Work required:
In the article on Hester M. Peirce's Singapore Blockchain Week speech, what three responsibilities does she say the SEC is charged with as a regulator?

Given text:
======
The recent Singapore Blockchain Week event was certainly quite a talked about occasion. The highlight was a speech by the SEC Commissioner Hester M. Peirce. We have selected excerpts from the speech for our readers to appreciate the scope of her remarks.
She of course started with her standard disclaimer, as her views represented are her own and not necessarily those of the Securities and Exchange Commission or her fellow Commissioners.
That disclaimer is fitting as she discussed both crypto and enforcement, subjects on which we are not always perfectly aligned with one another.
From her perspective, “a regulator can be that objective third party. Ideally, regulators both allow innovators their skating room and incentivize them to identify and mitigate any harmful consequences.”
“But, too often, regulatory objectivity gives way to other considerations that squash innovation. The regulator deems the innovation too dangerous or insufficiently beneficial and sends the innovator packing.”
She went on to say that as a regulator, the SEC is charged with protecting investors, facilitating capital formation, and fostering fair, orderly, and efficient markets.
For the uninitiated, back in June, Telegram agreed to return USD$1.2 billion to investors and pay USD$18.5 million penalty to settle SEC charges. We have reproduced this issue in its entirety as per her speech.
“That brings us to the Telegram case. Last month’s settlement was the unsatisfying culmination of an enforcement action that I did not support from the beginning.
Telegram had built an operational network, made good faith efforts to comply with the federal securities laws in raising funds to build that network, and engaged extensively with the SEC staff.
With the assistance of sophisticated counsel, Telegram used the Simple Agreement for Future Tokens (SAFT) offering structure, which divides the creation of the network and the delivery of the tokens into at least two distinct stages.
First, Telegram raised funds to develop the blockchain technology underlying the Grams by selling interests in the anticipated Grams to accredited investors.
In return for providing the necessary funds, the accredited investors would receive an allotment of Grams upon the launch of the TON Blockchain.
According to Telegram, this first stage—raising funds from accredited investors in a private offering—involved a securities transaction conducted in reliance on Rule 506(c)—a frequently used exemption from our registration requirements.
It was at the second stage that the sharpest disagreements erupted. In one view, the second stage was to begin with the launch of the TON Blockchain and end when Telegram delivered the Grams to the accredited investors.
The accredited investors then could resell the Grams, subject to certain previously agreed-upon lockup restrictions.
In Telegram’s view, these resale transactions by the accredited investors would not involve a security, but rather a digital currency, which could be used for buying and selling goods and services on the functional TON Blockchain.
As network effects took hold, the value of that digital currency, of course, would go up.
======
Data segment:
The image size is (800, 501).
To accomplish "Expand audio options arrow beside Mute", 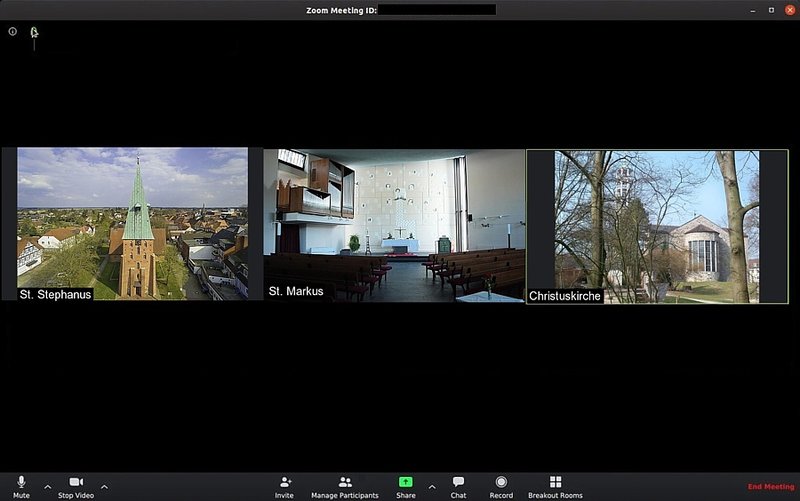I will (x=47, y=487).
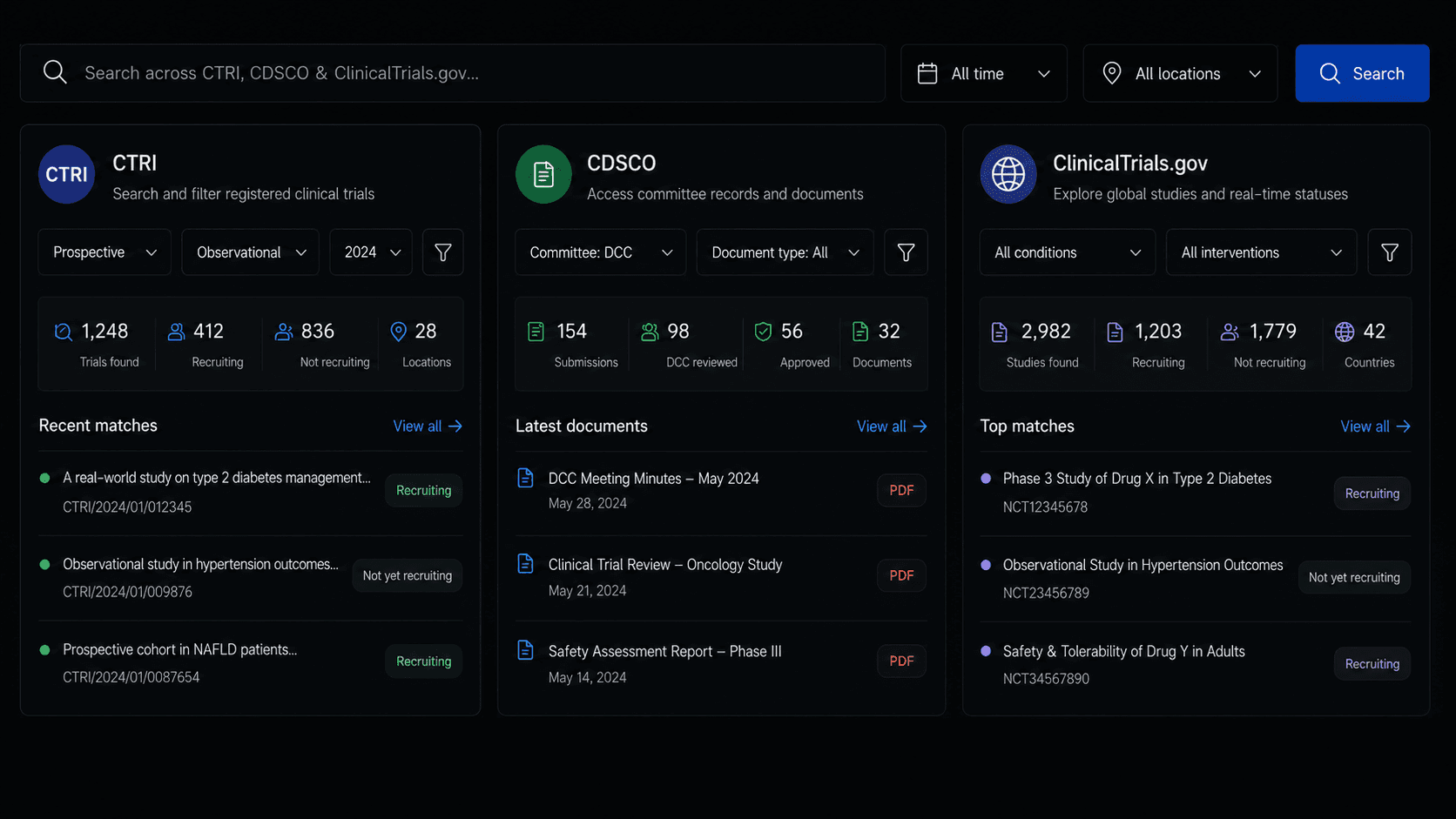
======
Task answer:
- Protecting investors
- Facilitating capital formation
- Fostering fair, orderly, and efficient markets